Michi gives me a puzzled look. “Commotion? I didn’t hear anything. I’ve been too focused on my singing and following this cat.”

“A cat?”

Her eyes light up. “A mysterious one. Gray fur, but a blue stripe on his face. A cat with blue fur! Another miracle of our everyday existence.”

Michi’s too sweet for this world. I gaze back down the road.

“Well, there was indeed a commotion, so you oughta go find your sister. I bet she’s worried about you.”

Michi’s face is now a mixture of pure shock and her usual goofiness. “Ah, nee-san! I totally forgot I had come out here tonight with her! We were on the way to recruit Sumiko for the trivia contest, but Mizushima really wanted some snacks, so they went into the konbini, but then I got distracted by the mysterious cat! Thanks for reminding me, Ryoko!”

She turns and runs off, waving goodbye to me. I smile and wave in return until she disappears down the road. A pang of guilt eats at me. I hope I didn't send her back to a sister turned into a bloody mess from a gunshot. If one of my sisters came to find me looking light that...

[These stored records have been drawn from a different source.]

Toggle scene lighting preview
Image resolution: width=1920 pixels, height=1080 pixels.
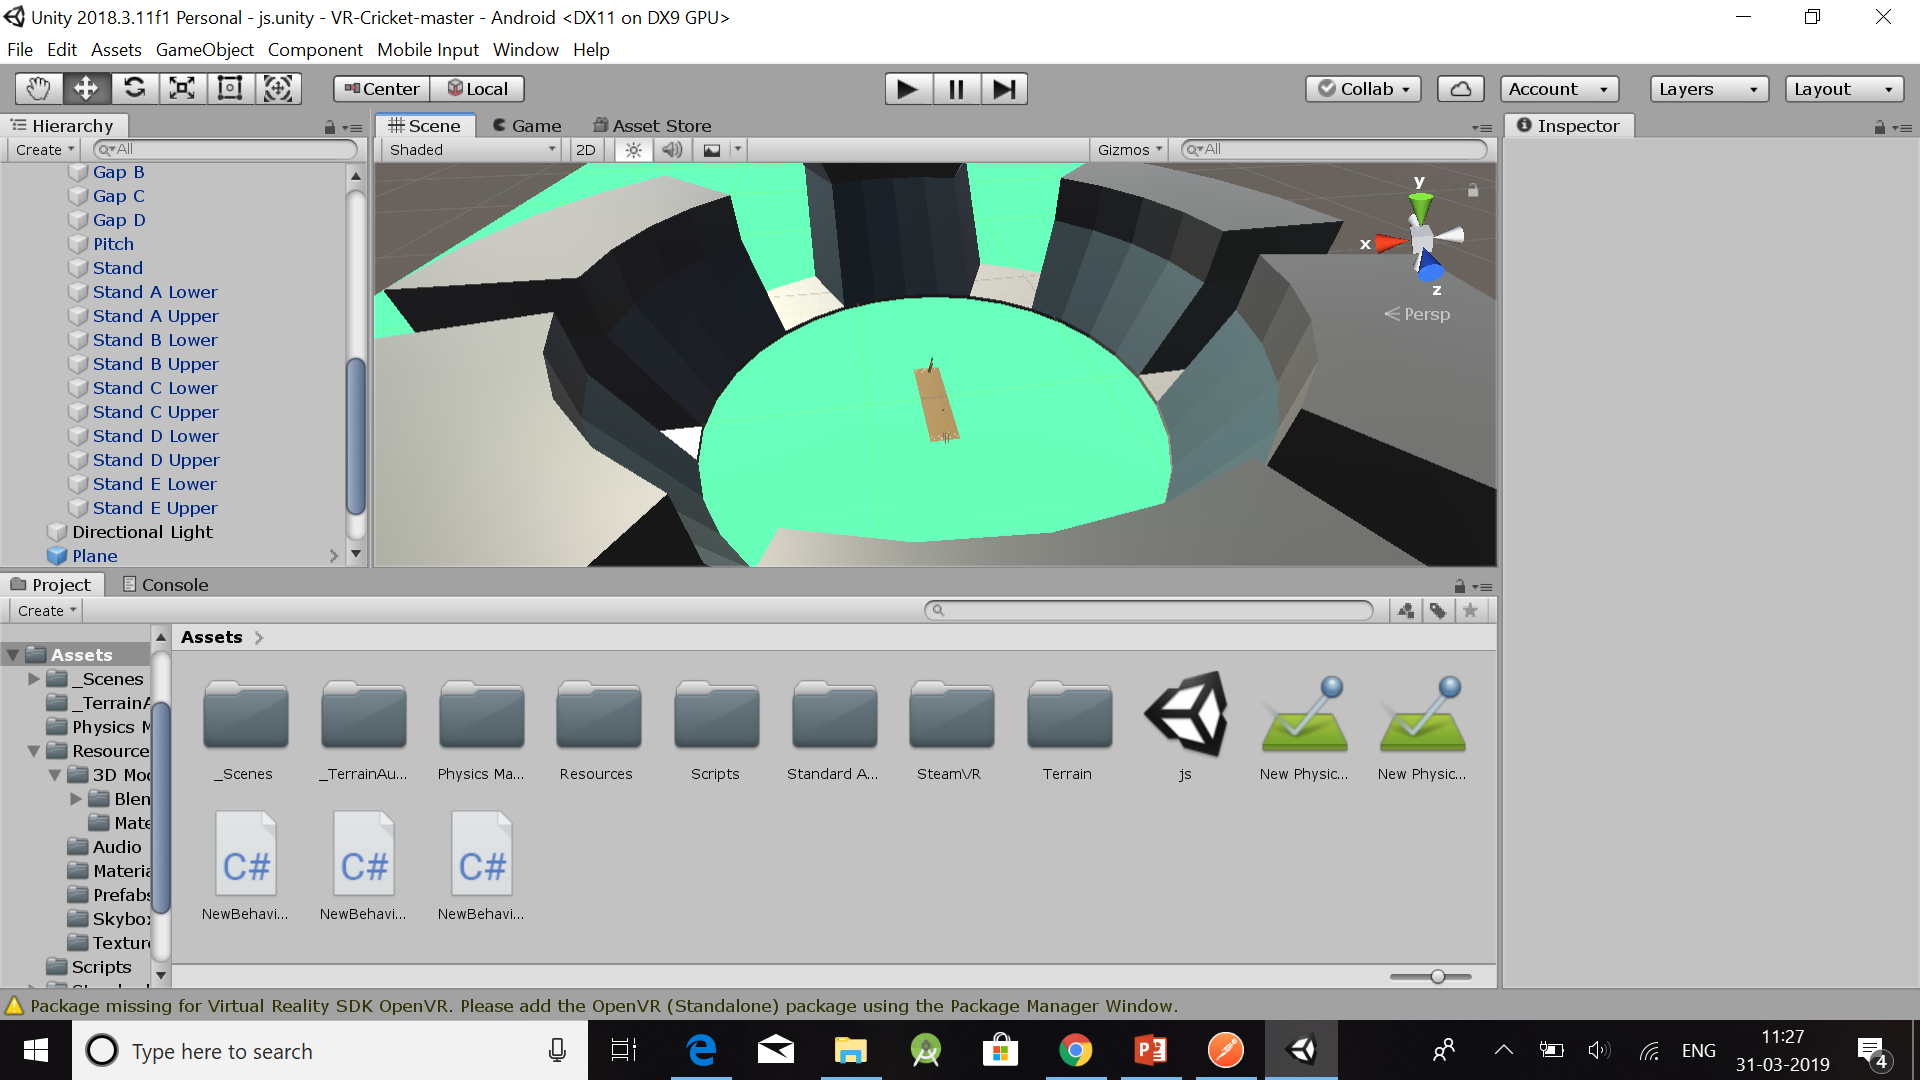(x=633, y=149)
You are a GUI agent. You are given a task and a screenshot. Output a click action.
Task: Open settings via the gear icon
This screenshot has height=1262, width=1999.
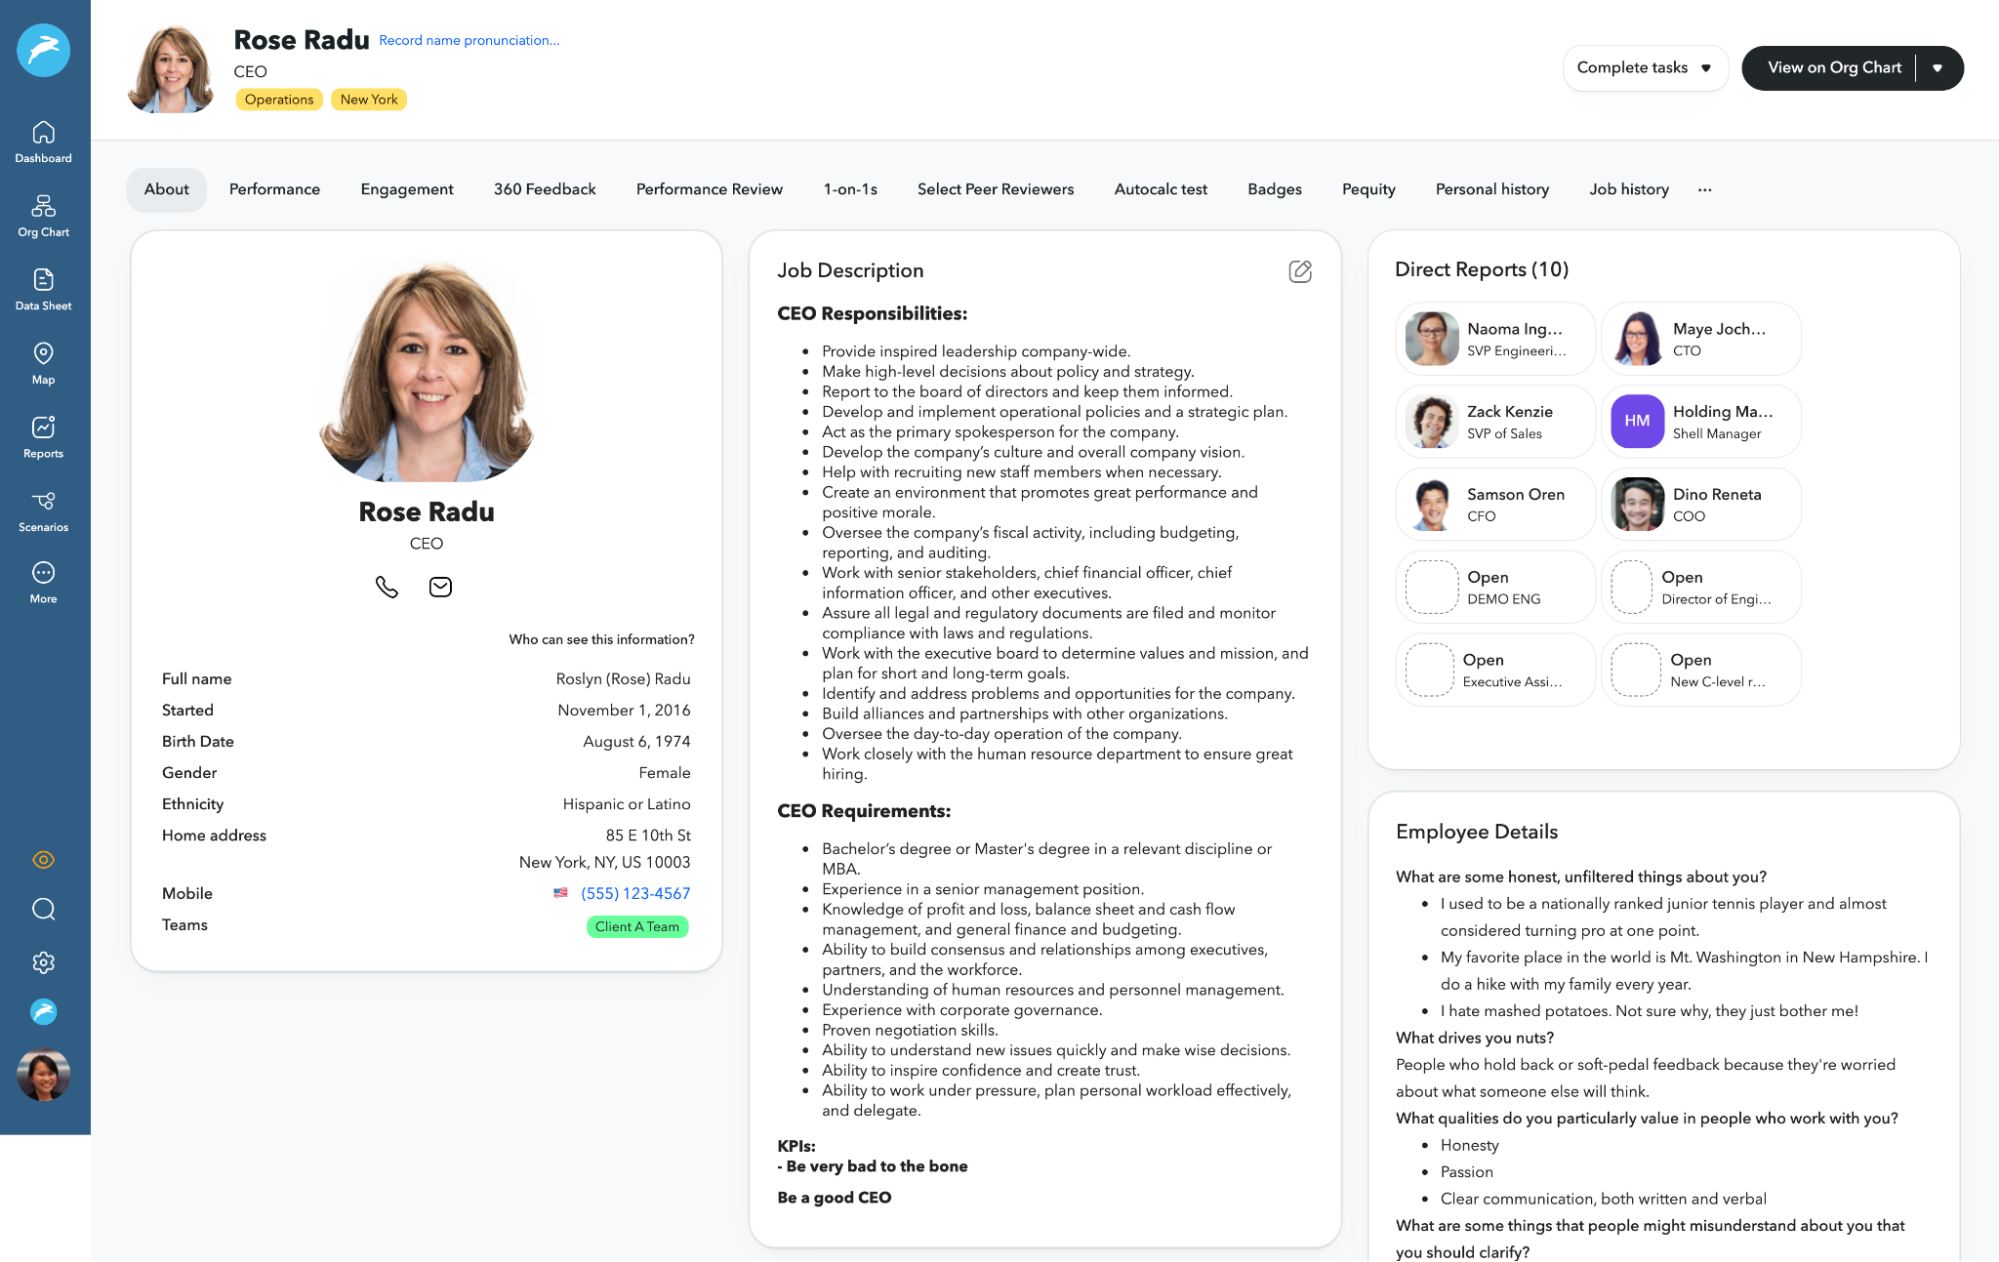(x=43, y=962)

I swallow. It's a dog-eat-dog world in Shikishima. Hopefully, Saito Fumi wasn't shot to death (or shot in general). Hopefully none of them were. But I got my own business to take care of, so I only have time to spare hope, nothing more.

When Michi leaves and the coast is clear, I take a deep breath and steel myself. I speak into the darkness.

“Nemea, reveal yourself,” I command.

The gray cat with the blue strip emerges from the bushes and lazily pads along the top of the stone wall. He pauses and sits on his hind legs.

“I bring news from Tsuzuki,” he says.